Configured Status host to tackle the slowness.

Then also facing slowness at multisite level where one or two slaves are not responding.

Please let me know any solution to this slowness issue.


Raw or Enterprise edition?

With CEE you should use liveproxyd:

We are using RAW edition

Is the status host down when the livestatus connection to the remote site is not possible?

We are facing problem when host is UP but not able to reach port 6557 of slave server.

This situation cannot be remedied.

It think it is possible :slight_smile: to resolve this problem.
Create your status host on the main site and don’t use the ping as host check command.
Create a active check to test if port 6557 is available on the slave site. Then use this check result for your host check command.
If you want to extend this a little bit more you can use an active check what really tests if livestatus is answering your query.

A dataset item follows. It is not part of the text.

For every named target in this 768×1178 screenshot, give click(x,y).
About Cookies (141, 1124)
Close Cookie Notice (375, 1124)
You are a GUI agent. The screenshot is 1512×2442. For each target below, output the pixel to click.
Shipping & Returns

I have set host check command to “telnet 6557” of slave servers but UI not responding after this change.

No telnet,
Do it the following way.

  • create a normal status host with ping and one active check - “Check connecting to a TCP port” with port 6557
  • test if this is working
  • now change the host check command from ping to “Use the status of the service …” now insert here the name of your TCP port check like it is in your GUI
  • now check if the host shows down if you livestatus on the slave is stopped
  • if this is working you can use this status host inside your distributed configuration
Yes, I have done in same way. instead of service active check, i mentioned host check to TCP connect 6557 of Slave servers.

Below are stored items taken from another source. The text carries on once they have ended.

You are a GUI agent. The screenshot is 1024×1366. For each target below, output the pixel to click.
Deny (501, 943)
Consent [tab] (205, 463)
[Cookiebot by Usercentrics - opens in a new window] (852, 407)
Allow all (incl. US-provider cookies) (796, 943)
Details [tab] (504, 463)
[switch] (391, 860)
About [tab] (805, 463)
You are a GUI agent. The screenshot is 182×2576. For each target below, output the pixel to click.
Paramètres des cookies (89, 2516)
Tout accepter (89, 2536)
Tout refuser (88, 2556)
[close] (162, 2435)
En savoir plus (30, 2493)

anyways I will try your steps as well. I will update you.

Thank you

I have Configured the “TCP Port connect to 6557” of all slaves as active check.
Configured Site configuration, Host check command to active check of respective slave.

Still the response of the multimaster is very slow. (But yes, it is better than earlier)

I have observed, some of slaves are UP and able to Telnet on port 6557 but livestatus query is taking longer time to respond. So Check_mk waits for (30 Sec) Timeout settings of respective slave in site configuration.

Is there any way to improve livestatus query response ??